Zerbst/Nedlitz l Der Tabellenzweite TSV Rot-Weiß Zerbst erwartet seinen Verfolger, SV Fortuna II.

TSV Rot-Weiß Zerbst (2.) – SV Fortuna II (3.). Beide Teams trennen nur zwei Punkte. Beide haben Ambitionen nach ganz oben, um den Aufstieg in die Landesliga zu sichern. Spannung ist vorprogrammiert. „Wir wollen die unnötige Hinspielniederlage vergessen lassen und einen weiteren Schritt zur Sicherung des zweiten Platzes machen“, betonte Steve Wollgast.
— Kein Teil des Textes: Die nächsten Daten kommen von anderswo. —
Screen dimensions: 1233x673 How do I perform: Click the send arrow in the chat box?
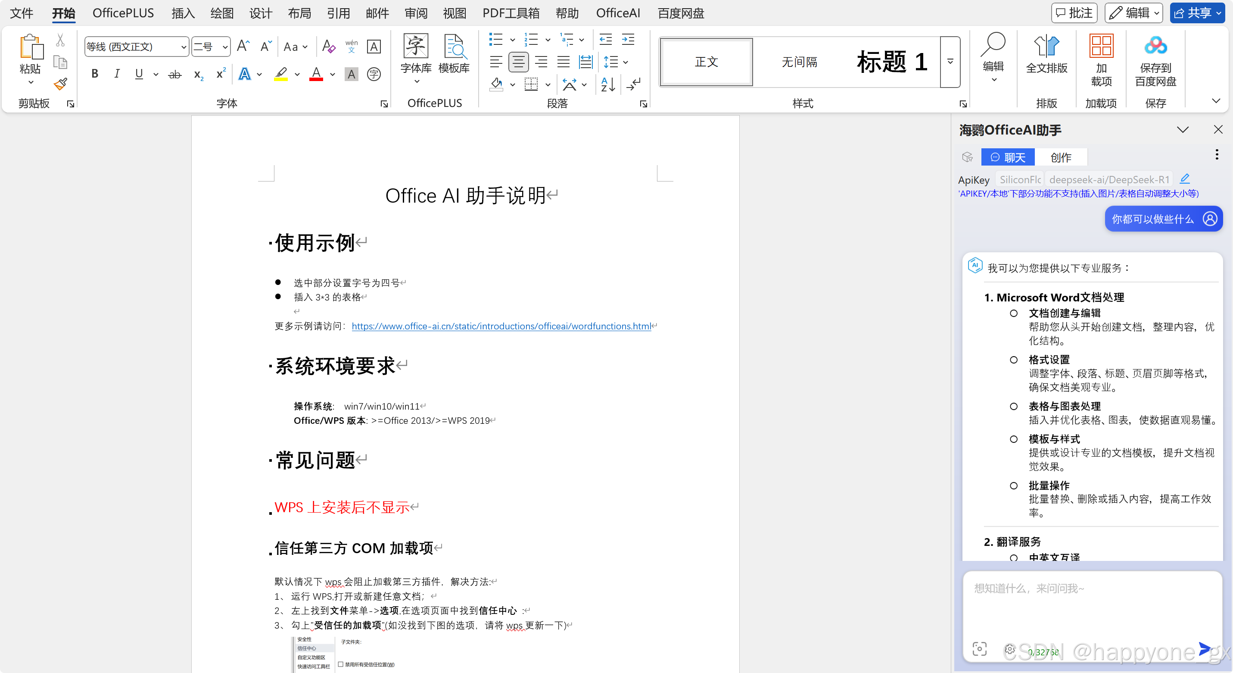coord(1204,649)
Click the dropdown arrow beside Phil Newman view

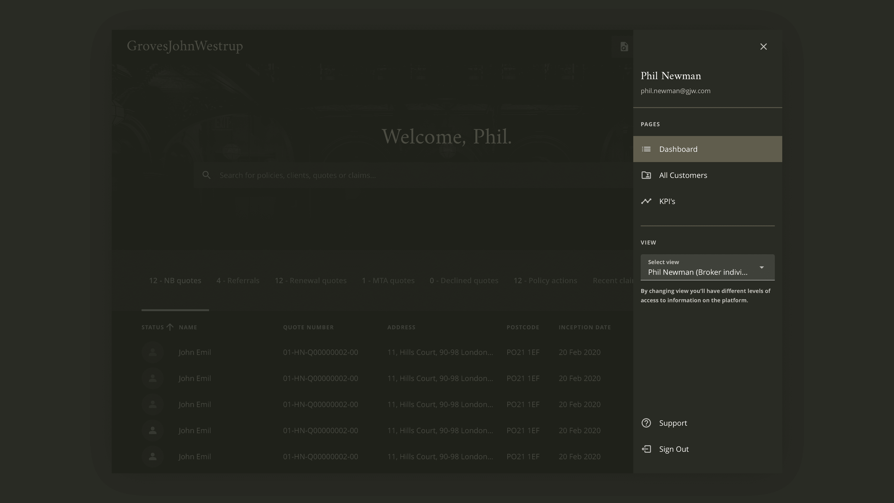pyautogui.click(x=761, y=267)
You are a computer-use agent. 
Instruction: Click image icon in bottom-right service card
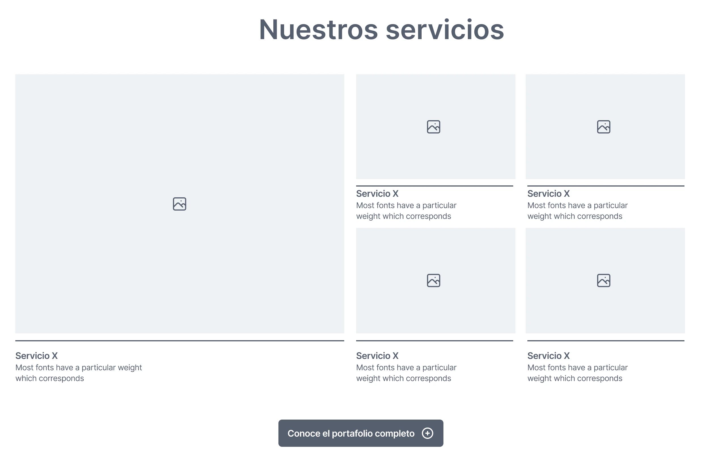tap(604, 280)
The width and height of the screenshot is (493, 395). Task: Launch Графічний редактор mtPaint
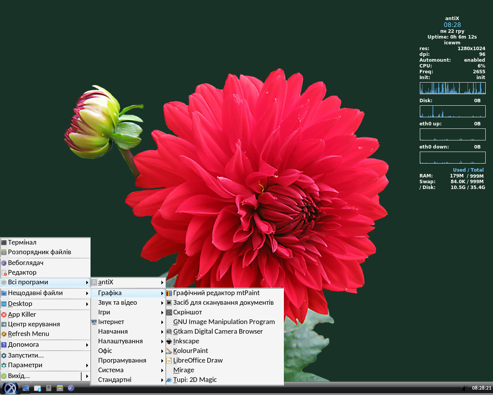point(216,293)
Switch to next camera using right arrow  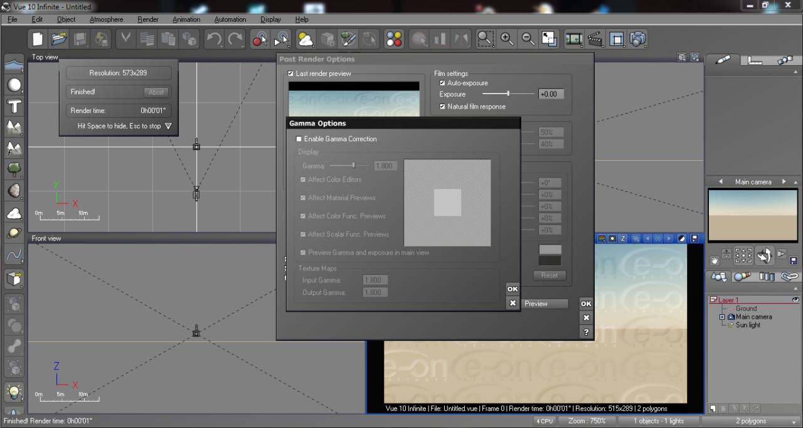[x=784, y=181]
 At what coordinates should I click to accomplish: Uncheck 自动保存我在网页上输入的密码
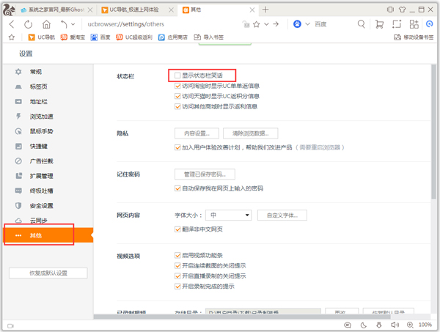point(177,188)
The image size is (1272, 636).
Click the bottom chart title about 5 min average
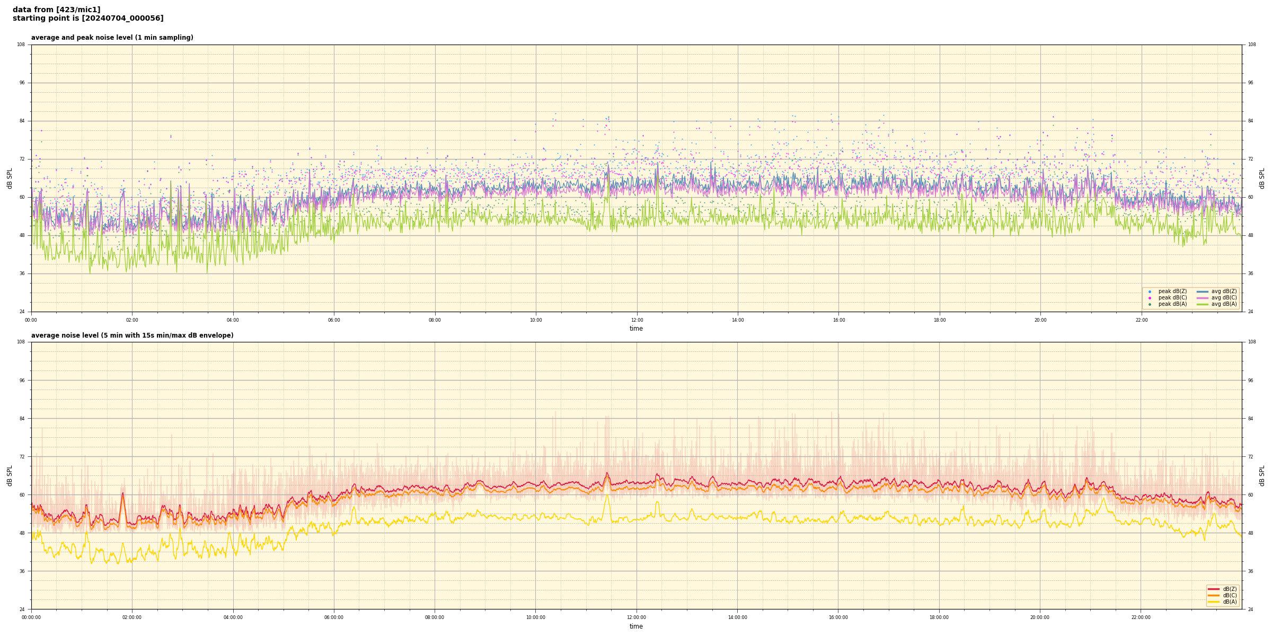132,335
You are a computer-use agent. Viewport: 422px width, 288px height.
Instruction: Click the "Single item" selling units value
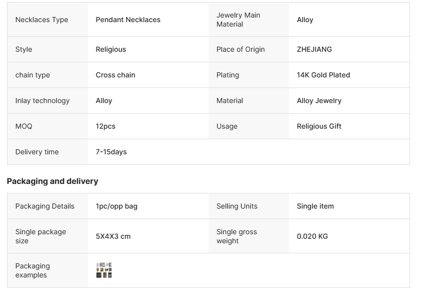(x=315, y=206)
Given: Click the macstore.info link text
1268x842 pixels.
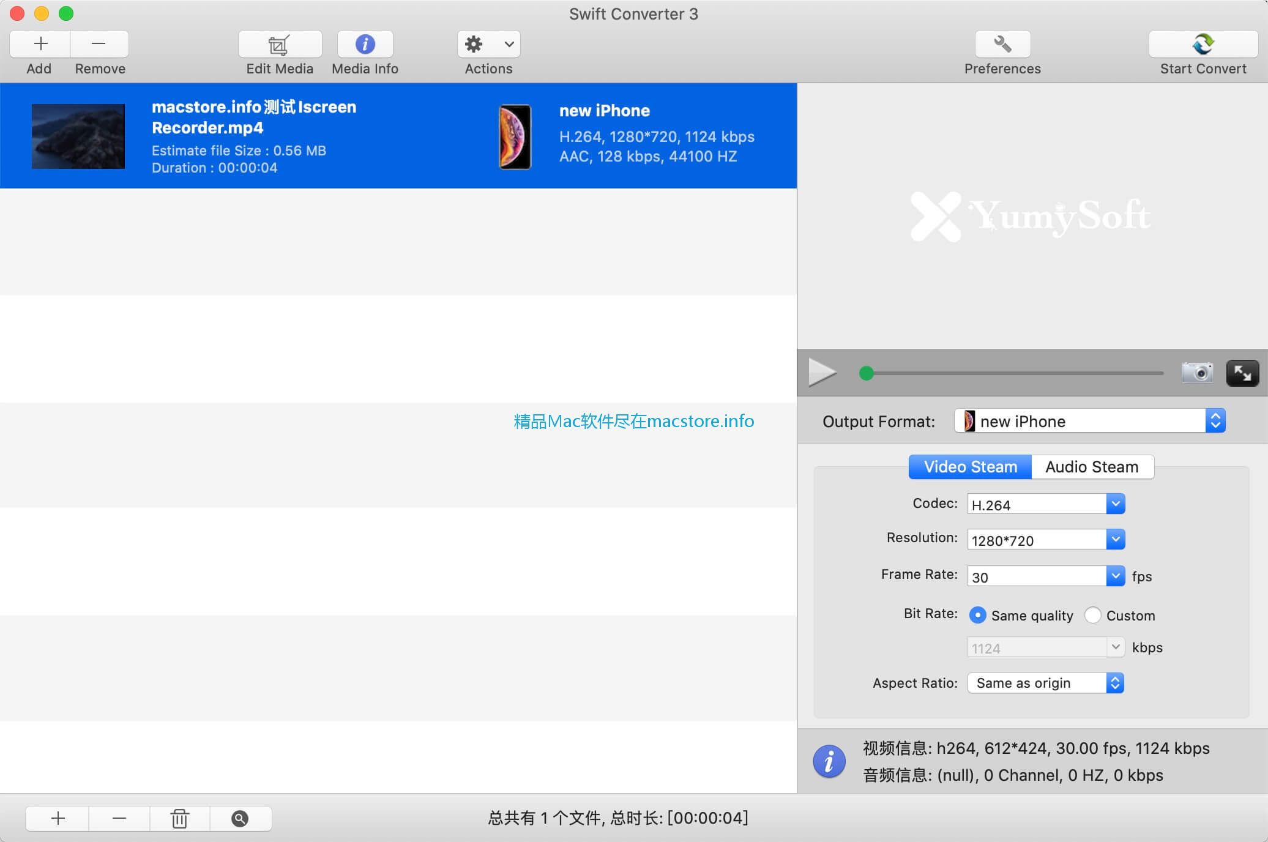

Hinter den Einsätzen von Moritz Specht und Marcel Gieseler steht noch ein Fragezeichen. Daniel Ernst ist weiterhin gesperrt. Sonst sind alle an Deck. Gespielt wird auf dem Rasenplatz. „Der ist in einem so guten Zustand, wie ich ihn in Zerbst bisher nicht kannte“, so Wollgast.

SR: Ronny Plenz (FC Grün-Weiß Piesteritz), Thomas Witter, Hannes Bischoff; Hinspiel: 1:2.

SV Theeßen 85 (15.) – SC Vorfläming Nedlitz (8.). Die Nedlitzer müssen wie schon vor zwei Wochen bei einem „Kellerkind“ antreten. Deshalb erwartet Trainer Helmut Friedrich auch ein ähnlich schweres Spiel wie beim SSV Besiegdas. Nur hofft er dieses Mal auf einen positiven Ausgang. „Gegen untenstehende Teams tun wir uns immer schwer. Wir brauchen einen Erfolg. Wir haben größere Spielanteile, aber wenige Chancen. Und die Chancen, die wir haben, nutzen wir einfach nicht.“

Dem SC fehlt die Initialzündung. Ob die heute folgt, bleibt abzuwarten, denn mit Marcel Kilz, Patrick Schmidt (beide krank), und Hannes Mielchen (Arbeit) fehlen erneut drei wichtige Spieler. Ob Marko Milushev spielen kann, stand auch noch nicht fest. Positiv ist, dass mit Kevin Nitschke ein Langzeitverletzter mit dem Lauftraining beginnen konnte.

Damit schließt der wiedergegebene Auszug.